#### ASSIGNMENT
Each entry, in full: reproduce it exactly.

#### Collected data entries
========================================

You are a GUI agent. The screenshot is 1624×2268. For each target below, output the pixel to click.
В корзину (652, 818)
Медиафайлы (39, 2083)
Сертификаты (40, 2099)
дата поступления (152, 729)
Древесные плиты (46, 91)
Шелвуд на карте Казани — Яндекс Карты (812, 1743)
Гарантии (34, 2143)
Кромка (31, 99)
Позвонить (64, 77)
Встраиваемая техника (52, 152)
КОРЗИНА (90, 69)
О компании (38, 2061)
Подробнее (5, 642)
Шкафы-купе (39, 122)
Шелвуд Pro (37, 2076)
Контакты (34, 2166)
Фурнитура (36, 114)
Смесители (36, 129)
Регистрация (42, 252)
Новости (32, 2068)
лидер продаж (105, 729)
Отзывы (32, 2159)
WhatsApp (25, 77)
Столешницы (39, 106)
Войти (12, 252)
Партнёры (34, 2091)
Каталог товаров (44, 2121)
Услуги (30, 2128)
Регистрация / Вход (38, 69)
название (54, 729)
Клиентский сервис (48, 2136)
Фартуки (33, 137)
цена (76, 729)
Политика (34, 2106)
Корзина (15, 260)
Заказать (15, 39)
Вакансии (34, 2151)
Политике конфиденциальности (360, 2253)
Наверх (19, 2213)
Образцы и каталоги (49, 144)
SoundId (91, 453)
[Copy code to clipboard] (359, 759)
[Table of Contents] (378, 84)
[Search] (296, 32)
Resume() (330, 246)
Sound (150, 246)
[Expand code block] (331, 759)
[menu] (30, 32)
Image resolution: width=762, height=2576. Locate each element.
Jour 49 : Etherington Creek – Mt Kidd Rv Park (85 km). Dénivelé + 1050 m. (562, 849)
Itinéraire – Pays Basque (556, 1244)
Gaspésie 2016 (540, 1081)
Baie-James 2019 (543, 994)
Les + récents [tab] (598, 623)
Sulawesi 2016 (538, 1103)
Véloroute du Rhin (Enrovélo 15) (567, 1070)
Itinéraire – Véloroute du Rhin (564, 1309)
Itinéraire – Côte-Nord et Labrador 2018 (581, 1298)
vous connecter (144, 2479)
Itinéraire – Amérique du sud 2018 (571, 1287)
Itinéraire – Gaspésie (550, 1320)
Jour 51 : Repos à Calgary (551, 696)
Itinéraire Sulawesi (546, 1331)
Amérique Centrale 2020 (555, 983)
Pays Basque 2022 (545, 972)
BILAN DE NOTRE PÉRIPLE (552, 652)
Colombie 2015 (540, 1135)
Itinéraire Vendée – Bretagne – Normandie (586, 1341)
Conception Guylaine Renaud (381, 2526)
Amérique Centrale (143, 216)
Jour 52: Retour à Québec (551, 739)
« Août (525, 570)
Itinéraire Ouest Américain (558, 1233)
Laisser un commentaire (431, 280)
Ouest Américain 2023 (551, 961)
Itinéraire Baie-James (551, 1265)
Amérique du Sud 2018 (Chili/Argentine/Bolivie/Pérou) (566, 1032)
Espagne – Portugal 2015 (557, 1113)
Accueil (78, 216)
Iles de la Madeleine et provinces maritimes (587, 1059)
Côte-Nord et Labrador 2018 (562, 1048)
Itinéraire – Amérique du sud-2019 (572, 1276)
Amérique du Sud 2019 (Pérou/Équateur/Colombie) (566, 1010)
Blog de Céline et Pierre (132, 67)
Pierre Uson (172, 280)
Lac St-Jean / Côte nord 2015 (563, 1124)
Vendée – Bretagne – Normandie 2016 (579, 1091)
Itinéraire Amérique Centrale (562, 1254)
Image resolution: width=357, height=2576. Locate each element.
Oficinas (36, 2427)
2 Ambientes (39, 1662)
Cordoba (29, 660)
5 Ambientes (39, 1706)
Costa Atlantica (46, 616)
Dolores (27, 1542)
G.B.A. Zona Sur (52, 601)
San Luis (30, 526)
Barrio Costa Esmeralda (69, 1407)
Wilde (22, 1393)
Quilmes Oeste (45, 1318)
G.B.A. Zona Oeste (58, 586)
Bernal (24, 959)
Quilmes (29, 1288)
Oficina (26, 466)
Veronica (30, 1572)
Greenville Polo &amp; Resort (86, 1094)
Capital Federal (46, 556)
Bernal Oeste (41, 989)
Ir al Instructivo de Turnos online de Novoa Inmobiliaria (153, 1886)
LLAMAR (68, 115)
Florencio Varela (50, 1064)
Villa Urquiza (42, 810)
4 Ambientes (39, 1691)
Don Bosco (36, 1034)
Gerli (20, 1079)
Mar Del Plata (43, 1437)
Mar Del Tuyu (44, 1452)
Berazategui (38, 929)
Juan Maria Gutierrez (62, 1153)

========================================

#### RESULT FOR THIS EXERCISE
You are a GUI agent. The screenshot is 1624×2268. For each target below, output the pixel to click.
В корзину (652, 818)
Медиафайлы (39, 2083)
Сертификаты (40, 2099)
дата поступления (152, 729)
Древесные плиты (46, 91)
Шелвуд на карте Казани — Яндекс Карты (812, 1743)
Гарантии (34, 2143)
Кромка (31, 99)
Позвонить (64, 77)
Встраиваемая техника (52, 152)
КОРЗИНА (90, 69)
О компании (38, 2061)
Подробнее (5, 642)
Шкафы-купе (39, 122)
Шелвуд Pro (37, 2076)
Контакты (34, 2166)
Фурнитура (36, 114)
Смесители (36, 129)
Регистрация (42, 252)
Новости (32, 2068)
лидер продаж (105, 729)
Отзывы (32, 2159)
WhatsApp (25, 77)
Столешницы (39, 106)
Войти (12, 252)
Партнёры (34, 2091)
Каталог товаров (44, 2121)
Услуги (30, 2128)
Регистрация / Вход (38, 69)
название (54, 729)
Клиентский сервис (48, 2136)
Фартуки (33, 137)
цена (76, 729)
Политика (34, 2106)
Корзина (15, 260)
Заказать (15, 39)
Вакансии (34, 2151)
Политике конфиденциальности (360, 2253)
Наверх (19, 2213)
Образцы и каталоги (49, 144)
SoundId (91, 453)
[Copy code to clipboard] (359, 759)
[Table of Contents] (378, 84)
[Search] (296, 32)
Resume() (330, 246)
Sound (150, 246)
[Expand code block] (331, 759)
[menu] (30, 32)
Image resolution: width=762, height=2576. Locate each element.
Jour 49 : Etherington Creek – Mt Kidd Rv Park (85 km). Dénivelé + 1050 m. (562, 849)
Itinéraire – Pays Basque (556, 1244)
Gaspésie 2016 (540, 1081)
Baie-James 2019 (543, 994)
Les + récents [tab] (598, 623)
Sulawesi 2016 (538, 1103)
Véloroute du Rhin (Enrovélo 15) (567, 1070)
Itinéraire – Véloroute du Rhin (564, 1309)
Itinéraire – Côte-Nord et Labrador 2018 (581, 1298)
vous connecter (144, 2479)
Itinéraire – Amérique du sud 2018 (571, 1287)
Itinéraire – Gaspésie (550, 1320)
Jour 51 : Repos à Calgary (551, 696)
Itinéraire Sulawesi (546, 1331)
Amérique Centrale 2020 (555, 983)
Pays Basque 2022 (545, 972)
BILAN DE NOTRE PÉRIPLE (552, 652)
Colombie 2015 (540, 1135)
Itinéraire Vendée – Bretagne – Normandie (586, 1341)
Conception Guylaine Renaud (381, 2526)
Amérique Centrale (143, 216)
Jour 52: Retour à Québec (551, 739)
« Août (525, 570)
Itinéraire Ouest Américain (558, 1233)
Laisser un commentaire (431, 280)
Ouest Américain 2023 (551, 961)
Itinéraire Baie-James (551, 1265)
Amérique du Sud 2018 (Chili/Argentine/Bolivie/Pérou) (566, 1032)
Espagne – Portugal 2015 (557, 1113)
Accueil (78, 216)
Iles de la Madeleine et provinces maritimes (587, 1059)
Côte-Nord et Labrador 2018 (562, 1048)
Itinéraire – Amérique du sud-2019 (572, 1276)
Amérique du Sud 2019 (Pérou/Équateur/Colombie) (566, 1010)
Blog de Céline et Pierre (132, 67)
Pierre Uson (172, 280)
Lac St-Jean / Côte nord 2015 (563, 1124)
Vendée – Bretagne – Normandie 2016 (579, 1091)
Itinéraire Amérique Centrale (562, 1254)
Image resolution: width=357, height=2576. Locate each element.
Oficinas (36, 2427)
2 Ambientes (39, 1662)
Cordoba (29, 660)
5 Ambientes (39, 1706)
Costa Atlantica (46, 616)
Dolores (27, 1542)
G.B.A. Zona Sur (52, 601)
San Luis (30, 526)
Barrio Costa Esmeralda (69, 1407)
Wilde (22, 1393)
Quilmes Oeste (45, 1318)
G.B.A. Zona Oeste (58, 586)
Bernal (24, 959)
Quilmes (29, 1288)
Oficina (26, 466)
Veronica (30, 1572)
Greenville Polo &amp; Resort (86, 1094)
Capital Federal (46, 556)
Bernal Oeste (41, 989)
Ir al Instructivo de Turnos online de Novoa Inmobiliaria (153, 1886)
LLAMAR (68, 115)
Florencio Varela (50, 1064)
Villa Urquiza (42, 810)
4 Ambientes (39, 1691)
Don Bosco (36, 1034)
Gerli (20, 1079)
Mar Del Plata (43, 1437)
Mar Del Tuyu (44, 1452)
Berazategui (38, 929)
Juan Maria Gutierrez (62, 1153)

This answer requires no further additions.